» **O QUE FAZER**:
• a. Indique se cada afirmação concorda com a notícia sobre os guardas municipais de Ibiúna, respondendo sim ou não e citando literalmente as palavras da notícia que decidem: (i) os guardas foram presos em fevereiro de 2017 pelo Gaeco Núcleo Sorocaba; (ii) todos os condenados receberam pena de 30 anos; (iii) a perda dos cargos ou funções públicas vale por oito anos a partir do cumprimento da pena.
• b. Segundo a notícia sobre os guardas municipais de Ibiúna, quais condenados ainda estão foragidos?

» **TRECHO DO TEXTO**:
Justiça condena 12 guardas municipais de Ibiúna por organização criminosa

Os guardas municipais de Ibiúna (SP) presos em fevereiro de 2017 pelo Grupo de Atuação Especial de Combate ao Crime Organizado (Gaeco) Núcleo Sorocaba foram condenados por organização criminosa. A divulgação foi feita nesta quarta-feira (4).

Segundo o Gaeco, as investigações contra os 12 guardas apontaram que eles agiam de acordo com a maior facção criminosa que atua dentro e fora dos presídios do Estado de São Paulo, protegendo os pontos de tráfico espalhados pela cidade em troca do pagamento de propina.

A Justiça sentenciou Daniel Leandro Valêncio e Edivando de Oliveira Bueno a 30 anos de prisão; Alexandre Alves Cordeiro a 25 anos; Wanderson Cleiton Lourenço de Carvalo, Wagner Wellington Sobrinho e Reinaldo Melo Souza a 22 anos; e Reginal de Olveira, Agrimar Antônio do Prado, Edson de Assis Carmo, Rodrigo Watermann, Everton Vinicius Pedreiro e Gilberto Alves Fogaça a 7 anos.

A decisão também fixou a perda dos cargos ou funções públicas por oito anos a partir do cumprimento da pena.

Os crimes

Ainda conforme as apurações do Gaeco na época, os guardas forjavam ocorrências policiais contra qualquer um que atrapalhasse a atividade ilícita da facção, que tinha como a maior fonte de renda o tráfico de drogas.

Além disso, o Gaeco apurou que eles tinham informações privilegiadas para repassar aos traficantes.

Em outubro de 2016, cinco guardas municipais foram presos na operação do Gaeco em conjunto com o Ministério Público de Ibiúna.

Ainda estão foragidos Alexandre Alves Cordeiro e Wanderson Cleiton Lourenço de Carvalo.

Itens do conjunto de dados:

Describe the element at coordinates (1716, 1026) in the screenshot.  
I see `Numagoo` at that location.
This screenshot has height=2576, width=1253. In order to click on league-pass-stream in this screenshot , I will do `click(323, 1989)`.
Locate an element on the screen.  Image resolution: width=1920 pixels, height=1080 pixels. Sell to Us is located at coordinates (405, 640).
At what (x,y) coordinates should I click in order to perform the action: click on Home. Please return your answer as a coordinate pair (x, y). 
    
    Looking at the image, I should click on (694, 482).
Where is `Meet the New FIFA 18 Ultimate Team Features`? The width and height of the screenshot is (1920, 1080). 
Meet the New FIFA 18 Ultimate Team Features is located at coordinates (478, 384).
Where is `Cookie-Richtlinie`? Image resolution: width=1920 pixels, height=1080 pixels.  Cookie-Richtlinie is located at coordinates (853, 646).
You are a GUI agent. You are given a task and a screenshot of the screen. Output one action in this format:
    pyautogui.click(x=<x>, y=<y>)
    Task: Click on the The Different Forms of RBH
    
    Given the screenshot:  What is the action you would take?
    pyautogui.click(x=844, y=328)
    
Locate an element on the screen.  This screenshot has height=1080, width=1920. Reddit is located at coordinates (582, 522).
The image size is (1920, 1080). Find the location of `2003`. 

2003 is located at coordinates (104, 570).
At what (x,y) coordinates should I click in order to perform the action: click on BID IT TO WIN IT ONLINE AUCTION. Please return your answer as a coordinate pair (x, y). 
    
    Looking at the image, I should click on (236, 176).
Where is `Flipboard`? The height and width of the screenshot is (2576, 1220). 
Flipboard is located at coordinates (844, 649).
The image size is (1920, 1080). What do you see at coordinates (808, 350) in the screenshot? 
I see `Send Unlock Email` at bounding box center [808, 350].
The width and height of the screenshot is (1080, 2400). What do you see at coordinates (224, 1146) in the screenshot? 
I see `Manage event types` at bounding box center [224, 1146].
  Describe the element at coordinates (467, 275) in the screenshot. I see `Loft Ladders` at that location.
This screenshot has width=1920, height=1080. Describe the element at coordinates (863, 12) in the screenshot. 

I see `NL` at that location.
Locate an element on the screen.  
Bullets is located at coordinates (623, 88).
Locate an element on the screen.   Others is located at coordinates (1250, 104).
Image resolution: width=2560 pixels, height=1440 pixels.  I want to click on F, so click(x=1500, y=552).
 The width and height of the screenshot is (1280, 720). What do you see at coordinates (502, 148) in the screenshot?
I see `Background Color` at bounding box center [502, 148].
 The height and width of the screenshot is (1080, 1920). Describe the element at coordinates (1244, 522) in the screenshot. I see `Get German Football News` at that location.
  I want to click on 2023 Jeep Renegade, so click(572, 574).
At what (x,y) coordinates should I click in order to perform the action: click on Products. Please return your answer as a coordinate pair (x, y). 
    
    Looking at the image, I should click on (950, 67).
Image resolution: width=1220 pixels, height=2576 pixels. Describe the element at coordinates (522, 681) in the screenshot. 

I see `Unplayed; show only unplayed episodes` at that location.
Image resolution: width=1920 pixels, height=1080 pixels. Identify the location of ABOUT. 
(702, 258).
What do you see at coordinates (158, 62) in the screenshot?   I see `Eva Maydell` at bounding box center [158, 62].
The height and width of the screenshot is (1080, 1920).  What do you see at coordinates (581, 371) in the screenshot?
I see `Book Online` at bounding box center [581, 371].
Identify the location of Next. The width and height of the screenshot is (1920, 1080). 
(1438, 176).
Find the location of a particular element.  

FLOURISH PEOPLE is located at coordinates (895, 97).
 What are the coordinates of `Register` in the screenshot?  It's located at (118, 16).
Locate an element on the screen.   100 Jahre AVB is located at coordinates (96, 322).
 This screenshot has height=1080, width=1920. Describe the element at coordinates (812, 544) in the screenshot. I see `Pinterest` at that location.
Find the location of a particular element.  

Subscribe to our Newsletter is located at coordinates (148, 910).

» **RESPOSTAS DOS EXERCÍCIOS**:
• a.
(i) Sim: "presos em fevereiro de 2017 pelo Grupo de Atuação Especial de Combate ao Crime Organizado (Gaeco) Núcleo Sorocaba".
(ii) Não: "Alexandre Alves Cordeiro a 25 anos".
(iii) Sim: "A decisão também fixou a perda dos cargos ou funções públicas por oito anos a partir do cumprimento da pena."

• b. Alexandre Alves Cordeiro e Wanderson Cleiton Lourenço de Carvalo.